O QUARTO DE PENSÃO
O QUARTO DE PENSÃO
Foi à noitinha que as coisas começaram a aparecer. Ou melhor, a desaparecer.
Uma imagem antiga latejava situações que se embaralhavam. Sorrateiramente. Insinuava-se sensual a ponto de se sobressair às figuras reais. E dores guardadas na memória voltavam. Forçavam-na a criar mecanismos para se defender. Mas em vão.
“Inferno! Basta disso!” Luíza esbravejava. Não mais suportava a enxurrada de imagens aleatórias. Jorrando de todos os lados. Estava com medo.
De repente tudo ficou quieto. Muito quieto. Um silêncio implacável anunciava um esquecimento. Pausadamente. Mas ela sabia que aquilo iria voltar.
Então, Luíza viu. E o que viu tomou-a por completo.
Havia uma vida que se desenrolava além do seu quarto de pensão. Na Zona Leste. E nesta vida estava ela.
Não se lembrava de quando era um bebezinho. Sentia apenas que naquela época seu corpo era tocado com carinho. Por mãos quentes. Macias. Não sabia como e nem por quê seu corpo havia mudado tanto. Era como se aquelas mãos, ao longo dos anos, tivessem se tornado lixas. Que raspavam sua pele. De um jeito vigoroso. Arrancando carne e sangue. Criando cicatrizes horizontais e verticais. Ranhuras que evitavam derrapagens na intenção de escoar suas emoções.
Olhou para trás. A porta do quarto estava trancada. Virou as costas e se pôs a descer as escadas. Andou a rua Tuiuti inteira. Parou na Praça Silvio Romero. O lugar estava vazio. Sentou-se no único banco no meio da praça. Estava exausta. Com pés magoados de tantos passos tropeçando pedras. Tocando brasas. Fogo. E fumaça.
Luíza descansa.
As horas passam por ela feito poeira dançando à luz de uma vela. Um vento fininho raspou rente no topo de sua cabeça. Quase desarrumou seu cabelo penteado do mesmo jeito desde sempre. E para sempre.
Aquele vento era quase lamento. Meio sussurro de soluço. Meio frio. Meio longo. Sombrio.
“Por que não tem ninguém na praça?” Luíza não tem resposta. Nem ela mesma sabe o que está acontecendo. Aquele estava longe de ser um cenário normal.
Seu corpo estava leve. Parecia flutuar entre a grama e o vento. Sentia sob a sola dos pés a massa do vácuo. Vivia um momento de apagão de si mesma.
As lembranças surgiam num efeito cascata. Aceleradamente.
Diante dela algo antinatural virava tragédia. Sempre e sempre.
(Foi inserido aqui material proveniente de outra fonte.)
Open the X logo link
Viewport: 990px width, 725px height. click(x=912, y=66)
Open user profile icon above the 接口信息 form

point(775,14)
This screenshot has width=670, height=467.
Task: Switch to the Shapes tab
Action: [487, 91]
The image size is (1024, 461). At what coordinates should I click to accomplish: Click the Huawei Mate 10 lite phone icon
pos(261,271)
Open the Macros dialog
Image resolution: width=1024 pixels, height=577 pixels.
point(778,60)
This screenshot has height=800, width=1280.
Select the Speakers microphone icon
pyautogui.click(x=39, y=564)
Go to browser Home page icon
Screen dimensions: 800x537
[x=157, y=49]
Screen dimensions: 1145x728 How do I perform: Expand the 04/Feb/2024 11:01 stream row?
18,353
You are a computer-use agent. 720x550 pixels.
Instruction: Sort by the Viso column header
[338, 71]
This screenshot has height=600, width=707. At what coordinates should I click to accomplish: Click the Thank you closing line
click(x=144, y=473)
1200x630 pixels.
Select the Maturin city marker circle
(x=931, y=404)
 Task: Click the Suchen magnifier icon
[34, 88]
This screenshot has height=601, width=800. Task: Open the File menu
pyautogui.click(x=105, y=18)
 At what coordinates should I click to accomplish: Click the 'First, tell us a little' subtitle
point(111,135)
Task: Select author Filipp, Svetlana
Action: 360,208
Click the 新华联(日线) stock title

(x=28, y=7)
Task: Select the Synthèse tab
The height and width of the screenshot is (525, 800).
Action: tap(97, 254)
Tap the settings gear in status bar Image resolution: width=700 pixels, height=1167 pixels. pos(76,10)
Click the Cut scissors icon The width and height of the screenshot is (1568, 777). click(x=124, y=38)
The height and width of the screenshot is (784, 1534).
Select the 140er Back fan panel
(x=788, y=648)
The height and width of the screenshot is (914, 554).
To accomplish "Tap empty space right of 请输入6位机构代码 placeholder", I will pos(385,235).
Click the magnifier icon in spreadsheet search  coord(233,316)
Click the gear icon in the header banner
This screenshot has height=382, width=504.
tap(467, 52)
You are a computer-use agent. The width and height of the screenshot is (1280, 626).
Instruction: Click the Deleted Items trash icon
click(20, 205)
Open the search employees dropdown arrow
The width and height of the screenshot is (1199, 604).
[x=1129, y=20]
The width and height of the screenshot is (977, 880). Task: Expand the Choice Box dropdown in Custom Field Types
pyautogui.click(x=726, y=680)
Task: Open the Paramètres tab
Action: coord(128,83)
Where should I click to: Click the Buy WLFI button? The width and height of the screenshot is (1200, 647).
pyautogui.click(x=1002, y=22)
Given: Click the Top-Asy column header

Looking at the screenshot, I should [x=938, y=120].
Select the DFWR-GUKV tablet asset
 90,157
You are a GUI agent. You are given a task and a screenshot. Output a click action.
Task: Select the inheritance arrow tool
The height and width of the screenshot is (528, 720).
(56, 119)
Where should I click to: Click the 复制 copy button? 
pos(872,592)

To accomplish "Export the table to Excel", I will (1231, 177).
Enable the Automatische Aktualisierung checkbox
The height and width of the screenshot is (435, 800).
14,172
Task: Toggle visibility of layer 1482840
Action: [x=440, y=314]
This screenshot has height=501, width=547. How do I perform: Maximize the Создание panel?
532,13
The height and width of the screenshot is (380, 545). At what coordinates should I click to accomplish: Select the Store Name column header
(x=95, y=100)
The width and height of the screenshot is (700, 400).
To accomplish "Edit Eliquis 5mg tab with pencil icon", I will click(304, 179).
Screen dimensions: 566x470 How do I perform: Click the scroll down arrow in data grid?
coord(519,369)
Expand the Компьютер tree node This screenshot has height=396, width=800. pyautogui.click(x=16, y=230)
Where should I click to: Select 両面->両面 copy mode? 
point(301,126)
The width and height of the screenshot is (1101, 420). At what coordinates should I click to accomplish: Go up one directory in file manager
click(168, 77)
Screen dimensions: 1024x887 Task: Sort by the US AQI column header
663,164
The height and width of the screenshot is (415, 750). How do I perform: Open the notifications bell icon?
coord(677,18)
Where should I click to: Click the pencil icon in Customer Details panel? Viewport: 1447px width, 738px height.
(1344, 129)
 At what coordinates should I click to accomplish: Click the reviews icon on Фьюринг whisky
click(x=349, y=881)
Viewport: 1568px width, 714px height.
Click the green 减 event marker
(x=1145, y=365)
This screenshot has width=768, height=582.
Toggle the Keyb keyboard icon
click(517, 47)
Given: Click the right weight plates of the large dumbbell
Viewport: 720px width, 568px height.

Perdera Laércio. O companheiro. De vinte e cinco anos. Uma convivência harmoniosa. Que terminou em 17 de julho de 2007. No voo JJ 3054 operado pelo Airbus A320-233 de prefixo PR-MBK com 187 pessoas a bordo.
As palavras do copiloto Henrique Di Sacco, não saíam de sua cabeça: “Desacelera, desacelera”. A resposta do comandante Lima foi decisiva: “Não dá, não dá”.
Luíza não consegue desacelerar.
O voo de Porto Alegre a São Paulo, antes denominado JJ3054, agora é designado como JJ 3046. Ela precisa voltar para o seu quarto de pensão.
Não passa um dia sem que Luíza se lembre. De como abraçou Laércio pela última vez. Faz isto há dez anos.
E nesta noite. Não há sonhos. Onde possa beijá-lo. Não há chão para que ela possa voltar.